▸ **Problem set**:
A: For each statement below, answer yes or no according to the vigil text, and quote the words that decide it. (i) The snow from two weeks earlier still covers the ground. (ii) The photo on the easel is black and white. (iii) Most of the people in the circle are adults.
B: Copy the vigil text from "I approach and" to "neighbor’s sixteen-year-old son." word for word.

▸ **Page excerpt**:

- - - -

Dressed in my parka, hands stuffed into my pockets I walk the path through the park a few blocks from my home. A third of the way through the park I veer off to my left, across the grassy field and towards the line of trees. Once through the other side there emerges in front of me a small grassy hill which I climb under the moonlight and stars. And once I reach the top I am able to look down into the ravine where I see the flickering light of candles, one hundred or more, held in silent, shaking hands. I stand there, an outsider, not sure whether I should go down. I do, descending into the bowl-shaped ravine and stand several feet outside the circle of people and notice for the first time that many are wearing blankets over their shoulders. It seems that few of them are adults, but mostly teenagers are present. Hearing no sounds I turn back to my left to continue up the other side of the bowl and towards what appeared to be a makeshift shrine of sorts, with many candles blazing on the ground in the grass. There are two balloons there, held in place by strings tethered to the ground.
I approach and recall that this is the slope that my kids and I will ride our sled down at high speeds when the heavy snows of winter come. Many times I’ve wiped out, the sounds of my grunts meshing with the laughter of my boys as they look down at my sprawled form from their perch at the summit.
There is no snow here today, the foot of snow we received two weeks ago having melted away in the warm, sunny days of the past two weeks. Now there is only brown grass. Brown grass. Balloons. And candles. There is one other shape that I can now begin to see due to the fragile light of the small candles. An easel stands here, holding a large black and white photo of a smiling face. I recognize the face of my neighbor’s sixteen-year-old son.
It is the face of a boy who took his own life a few days ago.
I can’t stand here long, because in looking at him I see my own son, also sixteen, and I begin to sob. Standing here I remember the loud, innocent laughter and shouting as both boys played together when they were eight years old. We had just moved in across the street and they were playing with this boy’s older brother. All three were laughing the laughs of lazy childhood summer days.

- - - -

▸ **Available data**:

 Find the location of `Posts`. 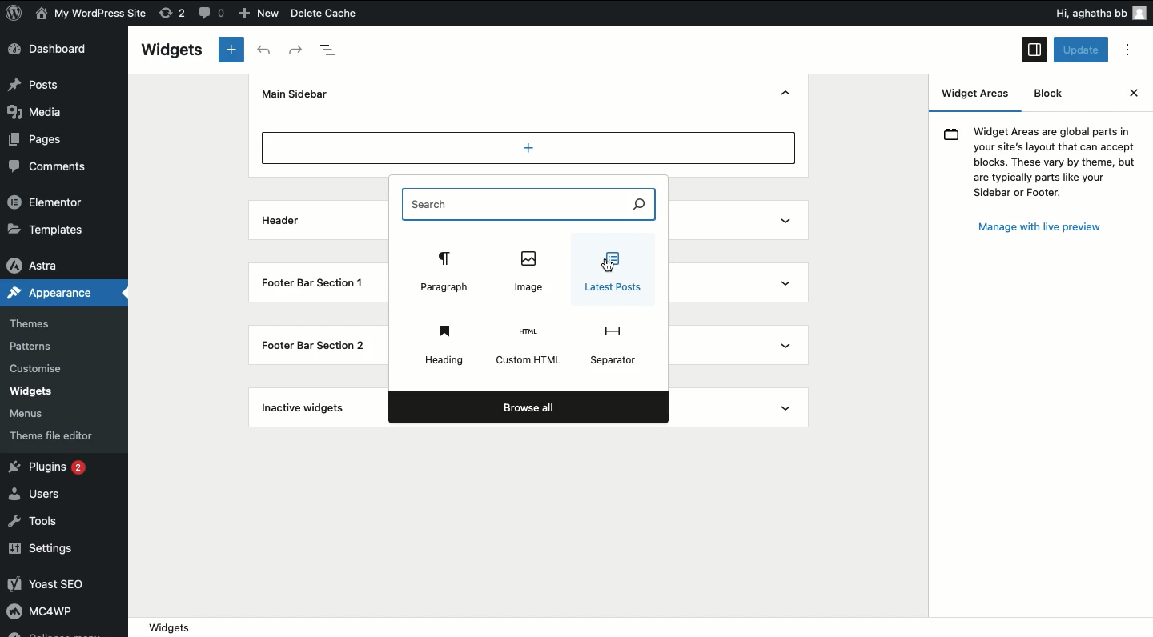

Posts is located at coordinates (36, 85).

- - - -

▸ **Exercise results**:
A:
(i) No: "There is no snow here today, the foot of snow we received two weeks ago having melted away in the warm, sunny days of the past two weeks."
(ii) Yes: "holding a large black and white photo of a smiling face"
(iii) No: "It seems that few of them are adults, but mostly teenagers are present."

B:
I approach and recall that this is the slope that my kids and I will ride our sled down at high speeds when the heavy snows of winter come. Many times I’ve wiped out, the sounds of my grunts meshing with the laughter of my boys as they look down at my sprawled form from their perch at the summit.
There is no snow here today, the foot of snow we received two weeks ago having melted away in the warm, sunny days of the past two weeks. Now there is only brown grass. Brown grass. Balloons. And candles. There is one other shape that I can now begin to see due to the fragile light of the small candles. An easel stands here, holding a large black and white photo of a smiling face. I recognize the face of my neighbor’s sixteen-year-old son.